EXERCISE DESCRIPTION — Arrange every line of the records below as a JSON list of strings, one string per line, skipping blank lines. Leave the picture markers out.

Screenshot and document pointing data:

----------------

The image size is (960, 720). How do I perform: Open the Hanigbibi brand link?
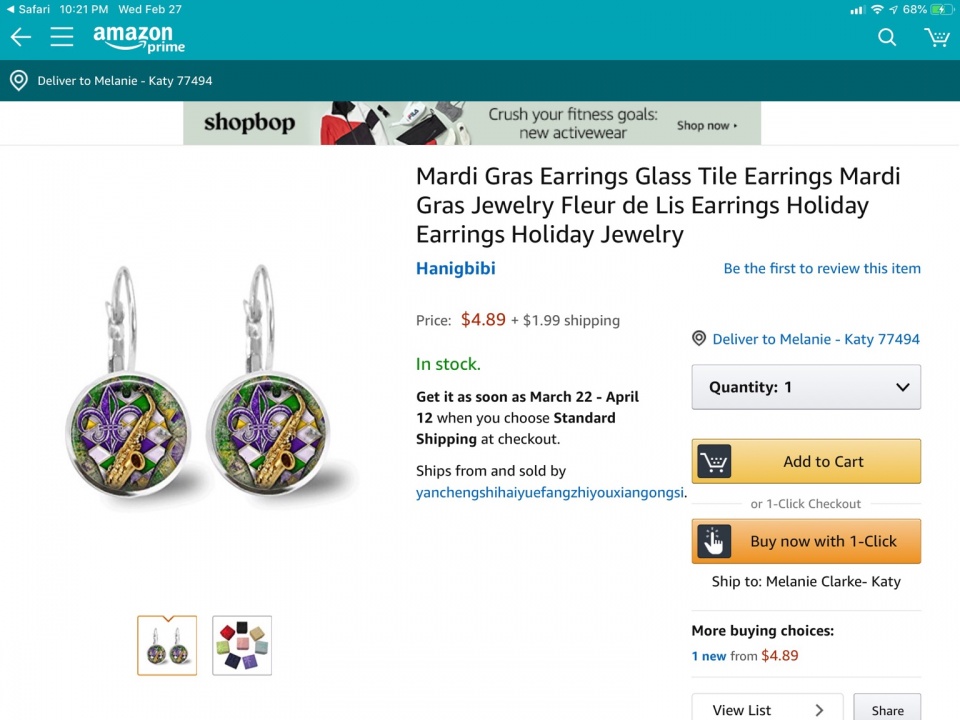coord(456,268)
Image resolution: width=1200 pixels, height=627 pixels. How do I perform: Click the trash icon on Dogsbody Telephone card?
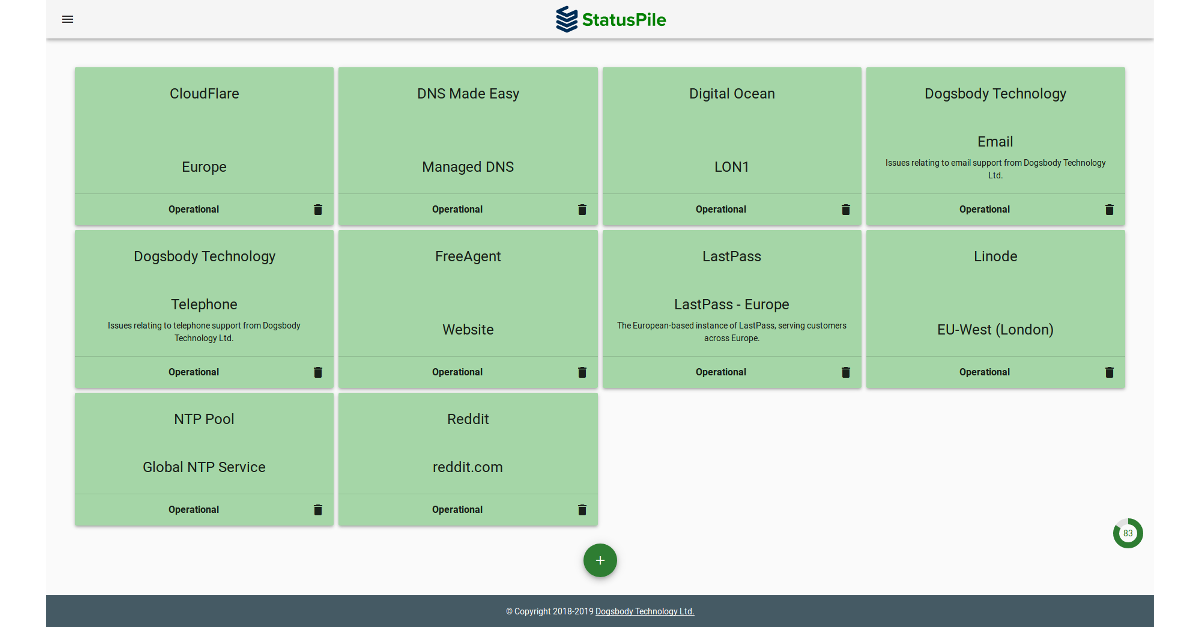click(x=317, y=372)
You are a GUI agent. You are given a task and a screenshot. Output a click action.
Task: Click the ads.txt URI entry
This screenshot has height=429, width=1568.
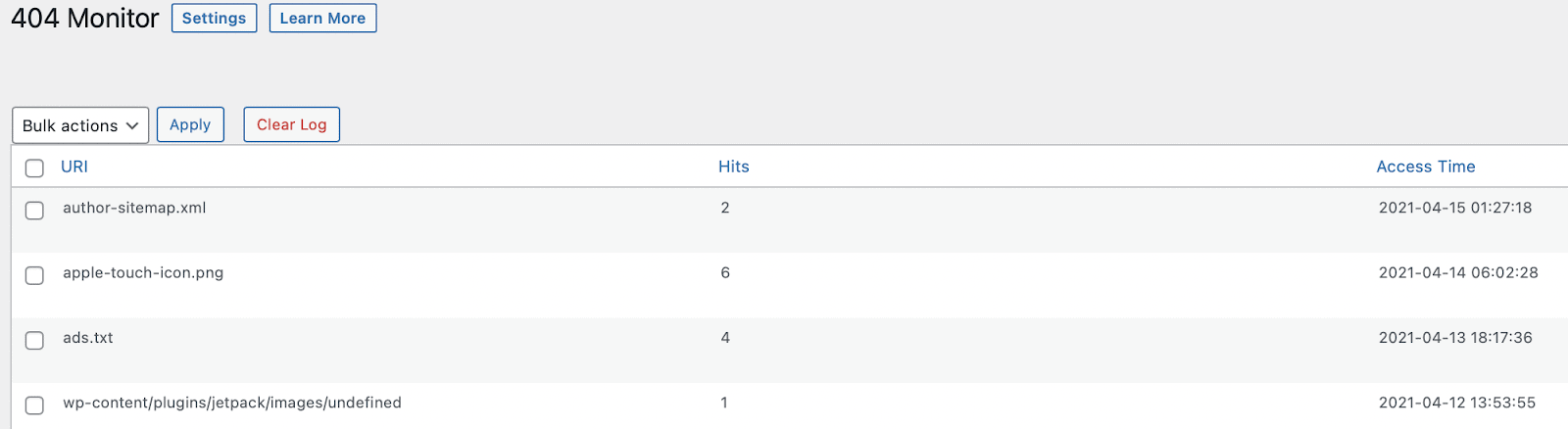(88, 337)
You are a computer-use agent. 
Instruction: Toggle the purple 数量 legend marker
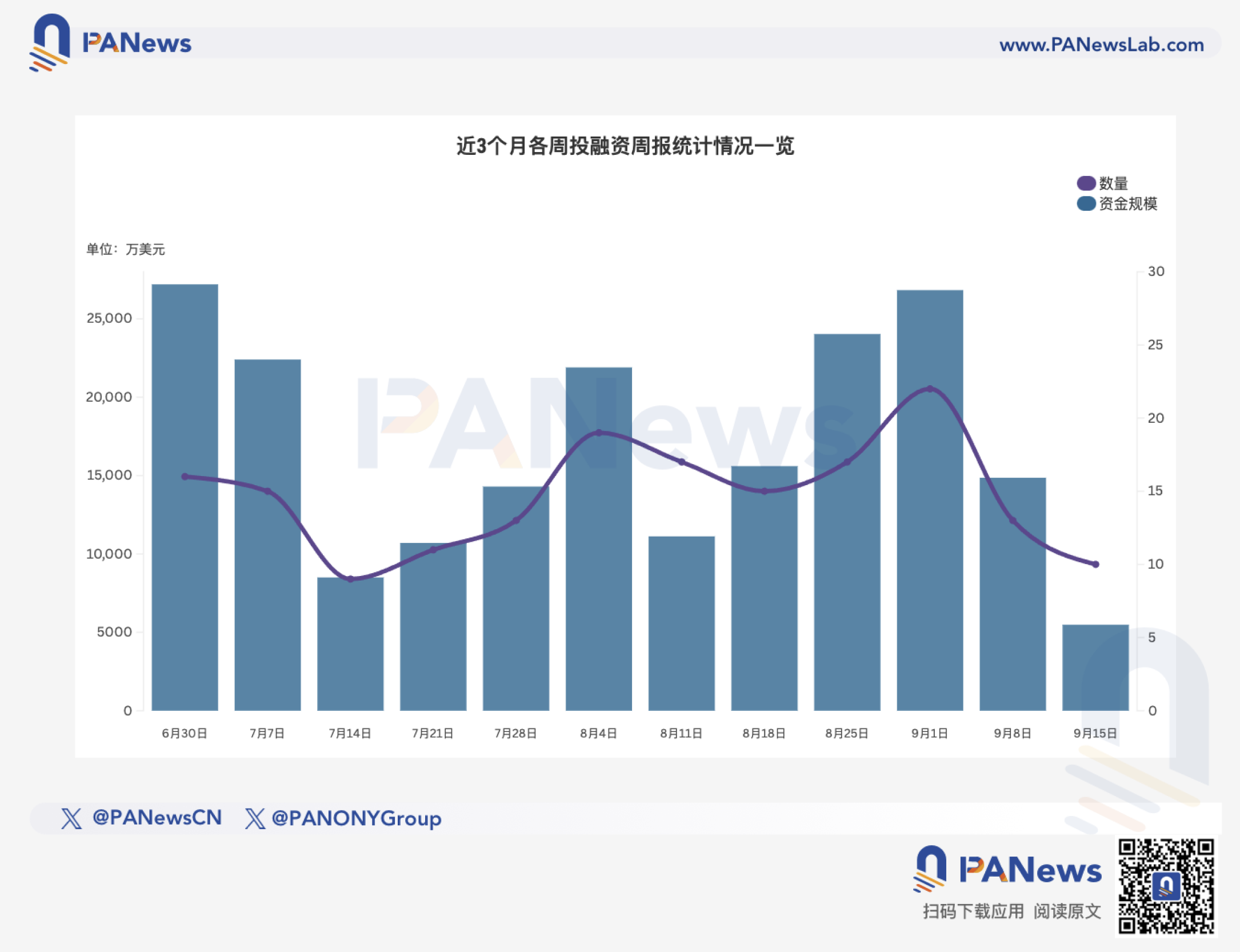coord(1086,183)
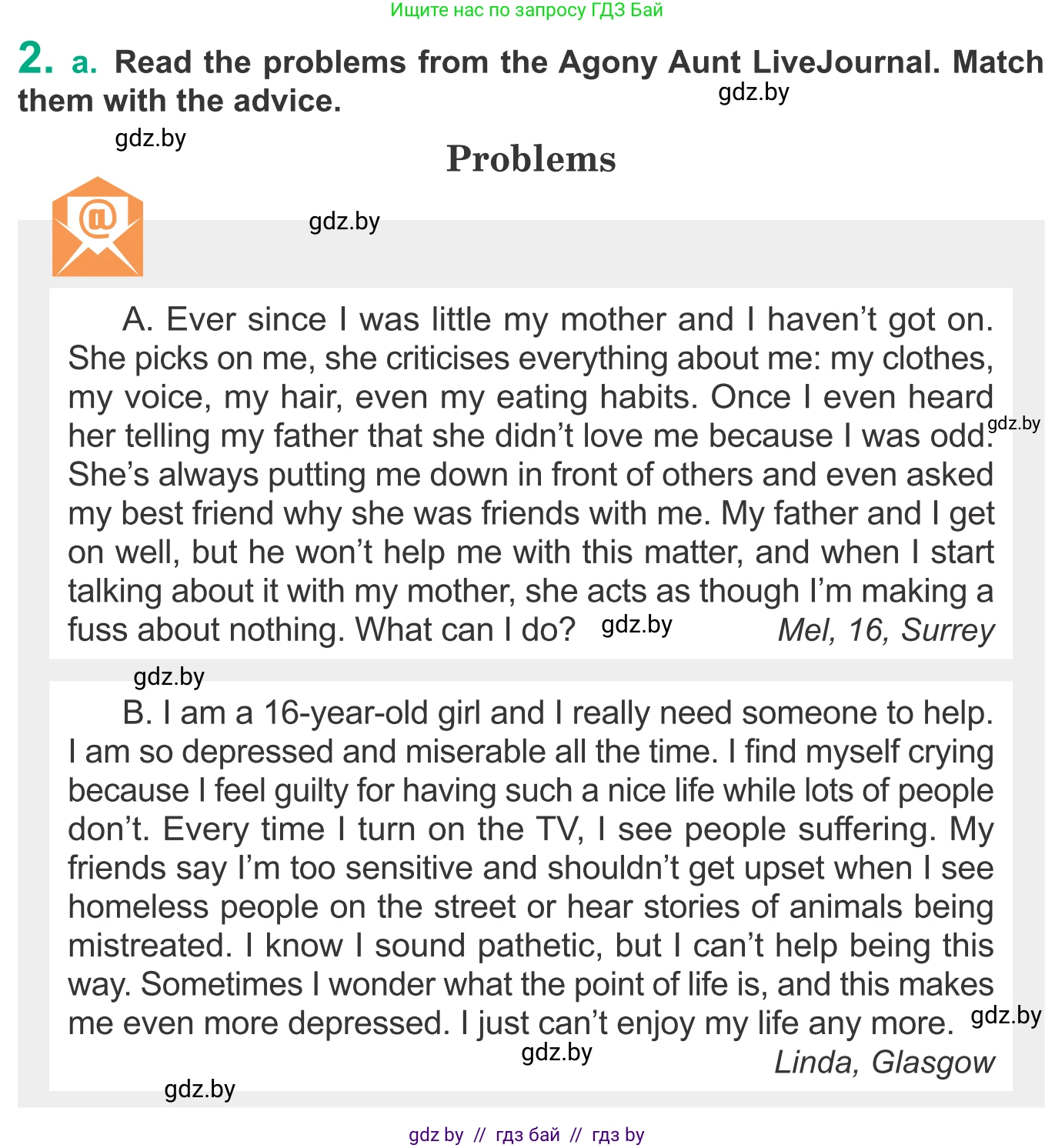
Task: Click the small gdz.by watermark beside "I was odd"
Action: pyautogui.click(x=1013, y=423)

----------------

SOLUTION TO THE EXERCISE —
[
  "The image size is (960, 720). How do I perform: Open the Hanigbibi brand link?",
  "coord(456,268)",
  "Image resolution: width=1200 pixels, height=627 pixels. How do I perform: Click the trash icon on Dogsbody Telephone card?",
  "click(x=317, y=372)",
  "You are a GUI agent. You are given a task and a screenshot. Output a click action.",
  "Task: Click the ads.txt URI entry",
  "This screenshot has height=429, width=1568.",
  "(88, 337)",
  "You are a computer-use agent. ",
  "Instruction: Toggle the purple 数量 legend marker",
  "coord(1086,183)",
  "Task: Click the small gdz.by watermark beside \"I was odd\"",
  "Action: pyautogui.click(x=1013, y=423)"
]